[Stored items]
⁂
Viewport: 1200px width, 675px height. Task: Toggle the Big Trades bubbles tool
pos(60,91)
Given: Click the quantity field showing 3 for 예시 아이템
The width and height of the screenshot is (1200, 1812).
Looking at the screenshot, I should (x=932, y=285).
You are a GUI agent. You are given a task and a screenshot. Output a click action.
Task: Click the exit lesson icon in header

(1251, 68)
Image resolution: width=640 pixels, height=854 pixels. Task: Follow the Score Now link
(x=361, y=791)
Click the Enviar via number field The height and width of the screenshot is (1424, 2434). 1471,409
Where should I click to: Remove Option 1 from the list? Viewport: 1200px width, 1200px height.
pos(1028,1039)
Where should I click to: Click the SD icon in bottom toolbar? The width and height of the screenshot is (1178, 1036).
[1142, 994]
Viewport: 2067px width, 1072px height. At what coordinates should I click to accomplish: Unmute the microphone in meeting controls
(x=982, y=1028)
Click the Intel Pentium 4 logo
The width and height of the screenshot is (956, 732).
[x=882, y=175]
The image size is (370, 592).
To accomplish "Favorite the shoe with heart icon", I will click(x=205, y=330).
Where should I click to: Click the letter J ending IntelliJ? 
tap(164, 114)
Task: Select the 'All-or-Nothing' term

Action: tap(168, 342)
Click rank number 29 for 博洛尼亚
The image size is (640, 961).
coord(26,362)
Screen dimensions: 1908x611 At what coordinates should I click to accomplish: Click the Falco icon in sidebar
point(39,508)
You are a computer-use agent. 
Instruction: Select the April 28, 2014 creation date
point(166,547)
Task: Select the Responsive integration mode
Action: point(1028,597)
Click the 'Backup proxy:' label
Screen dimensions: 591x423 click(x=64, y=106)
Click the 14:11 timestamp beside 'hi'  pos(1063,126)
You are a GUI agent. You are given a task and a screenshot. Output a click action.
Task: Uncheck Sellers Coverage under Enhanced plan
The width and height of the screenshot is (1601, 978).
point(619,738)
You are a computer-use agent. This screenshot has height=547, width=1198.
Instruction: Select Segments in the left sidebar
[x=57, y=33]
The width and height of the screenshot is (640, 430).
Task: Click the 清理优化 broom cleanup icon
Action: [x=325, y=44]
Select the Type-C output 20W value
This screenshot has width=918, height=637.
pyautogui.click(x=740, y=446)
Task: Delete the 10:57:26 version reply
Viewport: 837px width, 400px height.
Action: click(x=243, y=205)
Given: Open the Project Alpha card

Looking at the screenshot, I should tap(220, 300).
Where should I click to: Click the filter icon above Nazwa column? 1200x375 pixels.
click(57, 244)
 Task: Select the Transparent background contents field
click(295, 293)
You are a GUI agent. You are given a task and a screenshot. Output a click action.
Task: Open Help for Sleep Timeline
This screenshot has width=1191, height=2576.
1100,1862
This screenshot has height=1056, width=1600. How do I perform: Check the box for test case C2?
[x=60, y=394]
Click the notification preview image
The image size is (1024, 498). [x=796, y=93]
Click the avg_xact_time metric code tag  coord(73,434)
⁂
▶ **REQUIRED WORK**: Would you repeat the records above without any changes?

▶ **ANSWER TO THIS PROBLEM**:
Viewport: 1200px width, 675px height. Task: Toggle the Big Trades bubbles tool
pos(60,91)
Given: Click the quantity field showing 3 for 예시 아이템
The width and height of the screenshot is (1200, 1812).
Looking at the screenshot, I should (x=932, y=285).
You are a GUI agent. You are given a task and a screenshot. Output a click action.
Task: Click the exit lesson icon in header

(1251, 68)
Image resolution: width=640 pixels, height=854 pixels. Task: Follow the Score Now link
(x=361, y=791)
Click the Enviar via number field The height and width of the screenshot is (1424, 2434). 1471,409
Where should I click to: Remove Option 1 from the list? Viewport: 1200px width, 1200px height.
pos(1028,1039)
Where should I click to: Click the SD icon in bottom toolbar? The width and height of the screenshot is (1178, 1036).
[1142, 994]
Viewport: 2067px width, 1072px height. At what coordinates should I click to accomplish: Unmute the microphone in meeting controls
(x=982, y=1028)
Click the Intel Pentium 4 logo
The width and height of the screenshot is (956, 732).
[x=882, y=175]
The image size is (370, 592).
To accomplish "Favorite the shoe with heart icon", I will click(x=205, y=330).
Where should I click to: Click the letter J ending IntelliJ? 
tap(164, 114)
Task: Select the 'All-or-Nothing' term

Action: tap(168, 342)
Click rank number 29 for 博洛尼亚
The image size is (640, 961).
coord(26,362)
Screen dimensions: 1908x611 At what coordinates should I click to accomplish: Click the Falco icon in sidebar
point(39,508)
You are a computer-use agent. 
Instruction: Select the April 28, 2014 creation date
point(166,547)
Task: Select the Responsive integration mode
Action: point(1028,597)
Click the 'Backup proxy:' label
Screen dimensions: 591x423 click(x=64, y=106)
Click the 14:11 timestamp beside 'hi'  pos(1063,126)
You are a GUI agent. You are given a task and a screenshot. Output a click action.
Task: Uncheck Sellers Coverage under Enhanced plan
The width and height of the screenshot is (1601, 978).
point(619,738)
You are a computer-use agent. This screenshot has height=547, width=1198.
Instruction: Select Segments in the left sidebar
[x=57, y=33]
The width and height of the screenshot is (640, 430).
Task: Click the 清理优化 broom cleanup icon
Action: [x=325, y=44]
Select the Type-C output 20W value
This screenshot has width=918, height=637.
pyautogui.click(x=740, y=446)
Task: Delete the 10:57:26 version reply
Viewport: 837px width, 400px height.
Action: click(x=243, y=205)
Given: Open the Project Alpha card

Looking at the screenshot, I should tap(220, 300).
Where should I click to: Click the filter icon above Nazwa column? 1200x375 pixels.
click(57, 244)
 Task: Select the Transparent background contents field
click(295, 293)
You are a GUI agent. You are given a task and a screenshot. Output a click action.
Task: Open Help for Sleep Timeline
This screenshot has width=1191, height=2576.
1100,1862
This screenshot has height=1056, width=1600. How do I perform: Check the box for test case C2?
[x=60, y=394]
Click the notification preview image
The image size is (1024, 498). [x=796, y=93]
Click the avg_xact_time metric code tag  coord(73,434)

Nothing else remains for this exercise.